"'The breakthrough in the centre at Rivoli, too - that will crop up again if there's ever another war. It's no more obsolete than the Iliad. I may add that we're more or less condemned to frontal attacks, because we can't afford to repeat the mistake we made in '70; we must assume the offensive, nothing but the offensive. The only thing that troubles me is that although I see only the slower, more antiquated minds among us opposing this splendid doctrine, nevertheless one of the youngest of my masters, who is a genius, I mean Mangin, feels that there ought to be place, provisional of course, for the defensive. It isn't very easy to answer him when he cites the example of Austerlitz, where the defensive was simply a prelude to attack and victory.' . . .

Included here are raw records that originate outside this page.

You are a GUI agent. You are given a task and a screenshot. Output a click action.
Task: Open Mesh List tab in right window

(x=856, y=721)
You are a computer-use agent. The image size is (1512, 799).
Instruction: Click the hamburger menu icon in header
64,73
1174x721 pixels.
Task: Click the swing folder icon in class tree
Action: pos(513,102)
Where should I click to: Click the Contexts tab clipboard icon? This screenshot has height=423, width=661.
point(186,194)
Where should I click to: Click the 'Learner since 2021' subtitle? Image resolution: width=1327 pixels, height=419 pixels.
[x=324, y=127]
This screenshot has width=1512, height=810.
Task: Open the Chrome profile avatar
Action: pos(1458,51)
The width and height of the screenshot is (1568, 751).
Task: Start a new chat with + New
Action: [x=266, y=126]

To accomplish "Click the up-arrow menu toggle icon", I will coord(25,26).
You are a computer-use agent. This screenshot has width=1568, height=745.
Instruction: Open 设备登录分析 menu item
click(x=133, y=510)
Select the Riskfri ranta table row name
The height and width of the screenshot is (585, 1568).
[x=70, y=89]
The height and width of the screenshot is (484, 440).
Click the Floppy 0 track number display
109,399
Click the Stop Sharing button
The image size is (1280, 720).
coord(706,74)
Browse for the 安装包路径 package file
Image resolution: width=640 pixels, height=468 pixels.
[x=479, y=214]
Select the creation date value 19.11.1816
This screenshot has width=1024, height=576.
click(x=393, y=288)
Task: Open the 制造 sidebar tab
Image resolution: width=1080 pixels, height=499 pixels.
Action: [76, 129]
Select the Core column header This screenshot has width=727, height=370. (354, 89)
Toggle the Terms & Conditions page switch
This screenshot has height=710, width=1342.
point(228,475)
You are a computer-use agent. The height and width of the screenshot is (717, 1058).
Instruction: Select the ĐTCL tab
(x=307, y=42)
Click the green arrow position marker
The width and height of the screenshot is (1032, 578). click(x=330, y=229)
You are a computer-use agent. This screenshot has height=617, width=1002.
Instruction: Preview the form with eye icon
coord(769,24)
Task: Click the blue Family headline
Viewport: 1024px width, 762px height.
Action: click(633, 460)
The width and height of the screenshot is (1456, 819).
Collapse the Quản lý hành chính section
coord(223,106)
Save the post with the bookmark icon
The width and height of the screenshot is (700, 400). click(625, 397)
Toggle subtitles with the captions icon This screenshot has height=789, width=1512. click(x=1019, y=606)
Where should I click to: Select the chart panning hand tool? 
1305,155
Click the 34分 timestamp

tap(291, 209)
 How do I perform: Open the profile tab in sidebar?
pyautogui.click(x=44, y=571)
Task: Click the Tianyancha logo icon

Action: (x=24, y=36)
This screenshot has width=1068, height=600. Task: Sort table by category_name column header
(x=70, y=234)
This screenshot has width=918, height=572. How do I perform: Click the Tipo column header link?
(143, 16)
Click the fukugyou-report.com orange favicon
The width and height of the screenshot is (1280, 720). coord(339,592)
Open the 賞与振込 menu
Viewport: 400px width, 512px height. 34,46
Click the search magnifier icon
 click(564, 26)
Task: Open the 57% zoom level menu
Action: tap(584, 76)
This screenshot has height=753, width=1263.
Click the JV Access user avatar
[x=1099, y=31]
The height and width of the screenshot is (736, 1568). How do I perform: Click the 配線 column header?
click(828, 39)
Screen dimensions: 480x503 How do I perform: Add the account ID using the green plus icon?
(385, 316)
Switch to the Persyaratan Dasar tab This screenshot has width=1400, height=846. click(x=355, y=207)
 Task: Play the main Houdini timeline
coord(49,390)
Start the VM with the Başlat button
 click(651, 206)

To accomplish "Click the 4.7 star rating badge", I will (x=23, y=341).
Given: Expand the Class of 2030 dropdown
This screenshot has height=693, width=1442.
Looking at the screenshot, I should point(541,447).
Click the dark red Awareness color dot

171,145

. . . 'You interest me enormously. But tell me, there's one point that puzzles me. I feel that I could become passionately involved in the art of war, but first I should want to be sure that it is not so very different from the other arts, that knowing the rules is not everything. You tell me that battles are reproduced. I do find something aesthetic, just as you said, in seeing beneath a modern battle the plan of an older one; I can't tell you how attractive the idea sounds. But then, does the genius of te commander count for nothing? Does he really do no more than apply the rules? Or, granted equal knowledge, are there great generals as there are great surgeons . . .?'
. . . 'In fact I may may perhaps be wrong in speaking to you only of the literature of war. In reality, as the formation of the soil, the direction of wind and light tell us which way a tree will grow, so the conditions in which a campaign is fought, the features of the country through which you manoeuvre, prescribe, to a certain extent, and limit the number of the plans among which the general has to choose. . .'
. . . 'Whereas the more intelligent of our teachers, all the best brains of the cavalry, and particularly the major I was tell you about, consider on the contrary that the issue will be decided in a real free-for-all with sabre and lance and the side that can hold out longer will be the winner, not merely psychologically, by creating panic, but physically. . . .'
. . . 'In the course of a campaign, if it is at all long, you will see one belligerent profiting by the lessons provided by the enemy's successes and mistakes, perfecting the methods of the latter, who will improve on them in turn. But all that is a thing of the past. With the terrible advance of artillery, the wars of the future, if there are to be any more wars, will be so short that, before we have had time to think of putting our lessons into practice, peace will have been signed."
Marcel Proust, The Guermantes Way, pp. 112-116
OK, I've cherry-picked several different passages out of lengthy discussion that Proust is having with Robert and his colleagues about war. It's one of the most poignant moments in Remembrance of Things Past so far because they are on the cusp of an almost apocalyptic war that cost the lives of millions and began the process of knocking Europe off of its throne as rulers of the world. Some of the comments are just foolish, and even the ones that hint at greater wisdom, such as the last comments about the "terrible advance of artillery," are still handicapped by classic misunderstanding. How could they know? World War I was going to be so profoundly different than any war that preceded it that it almost negated prophecy. There is an old saying that the generals always fight the last war, meaning that they use what worked last time - so any time there is a new general with a new vision they are almost always successful. You see it so clearly here. Remembering the period that Proust is discussing, and the folly and horror that awaited, makes the novel all the more painful and also beautiful.